Ikatan Yang Renggang
Sudah hampir setengah tahun lebih hubungan gue sama si H
jadi agak renggang. Menjadi lebih hambar. Menjadi lebih sunyi dibandingkan biasanya. Menjadi lebih datar dari sebelumnya. Ada apa ini?
Jarak diantara kami yang notabene memang jauh, sekarang
semakin terasa bertambah jauh. Saat ini semuanya terasa tak lagi normal.
Gue pun mulai sadar, ini bukan perkara biasa. Kalo ini
dibiarkan, jarak diantara kami bisa melebar lebih jauh lagi. Semuanya bisa saja
hilang dan lenyap tak berbekas.
Sambil rebahan dikamar, gue mulai mencoba berpikir. Apa yang
salah diantara kami? Kenapa semuanya tidak terasa sama seperti sebelumnya?
Lalu gue tersadar, begitu banyak hal yang mulai
hilang diantara kami, lalu membuat beberapa hal yang seharusnya terisi menjadi
kosong. Kekosongan-kekosongan ini semakin lama semakin besar. Semakin meluas
dan menggerogoti kami.
Lalu hati gue mulai dilanda kegelisahan.
Memikirkan hal seperti ini disaat lagi kesepian gini
bener-bener ga bagus... Terasa agak getir, dan sesak.
Dimulai dari komunikasi yang tidak lagi terlalu intens,
tidak lagi menarik, dan membosankan. Seolah semuanya menjadi terlihat agak dipaksakan.
Gue coba liat message, chat, dan mention-mention terakhir
gue sama si doi. Dan ini benar-benar ga wajar. Tidak ada yang terlihat normal
didalam tulisan-tulisan yang kami buat.
Semuanya sarat dengan kejenuhan, kegaringan, dan tarian
keputus-asaan. Tentu gue berusaha menghangatkan kembali semua tulisan-tulisan
itu dengan berinisiatif duluan ngehubungin. Tapi tetap saja...

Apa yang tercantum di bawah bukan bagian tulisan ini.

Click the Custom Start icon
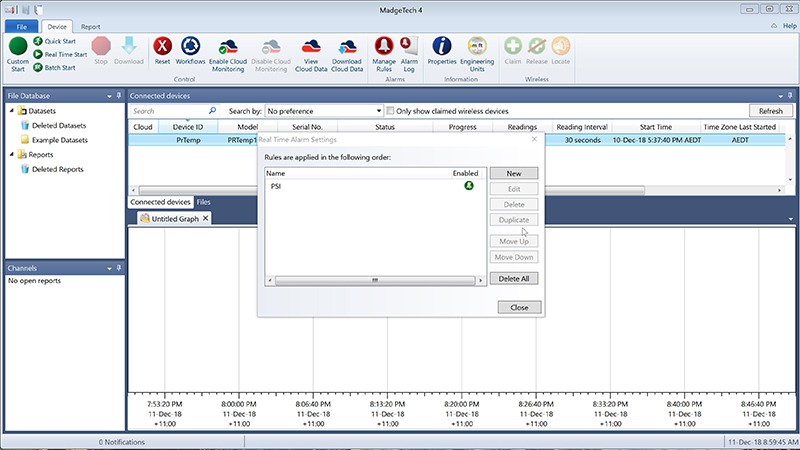Screen dimensions: 800x450 point(18,47)
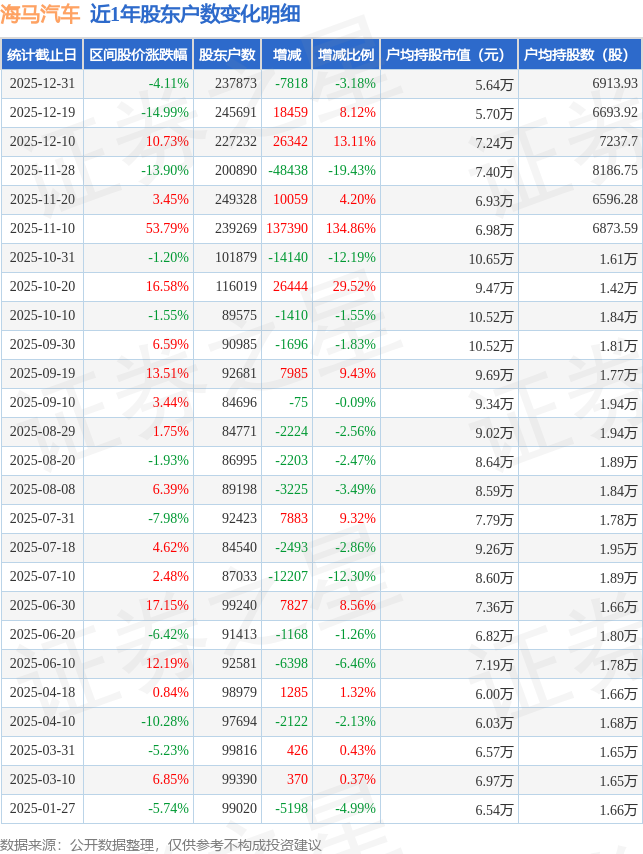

Lihatlah betapa pucatnya tulisan-tulisan yang gue terima.
Lihatlah betapa letihnya pesan-pesan yang gue kirim mencoba bercengkrama. Kita
membuat setiap hari menjadi siksaan bagi masing-masing diri kita sendiri.
Melemah dan semakin melemah. Ketidak pastian dan saling
mengacuhkan mulai menjadi sebuah kebiasaan. Ketidak pedulian dan kehampaan
menjadi hal yang bisa didiamkan. Lumrah untuk dijadikan kenyataan.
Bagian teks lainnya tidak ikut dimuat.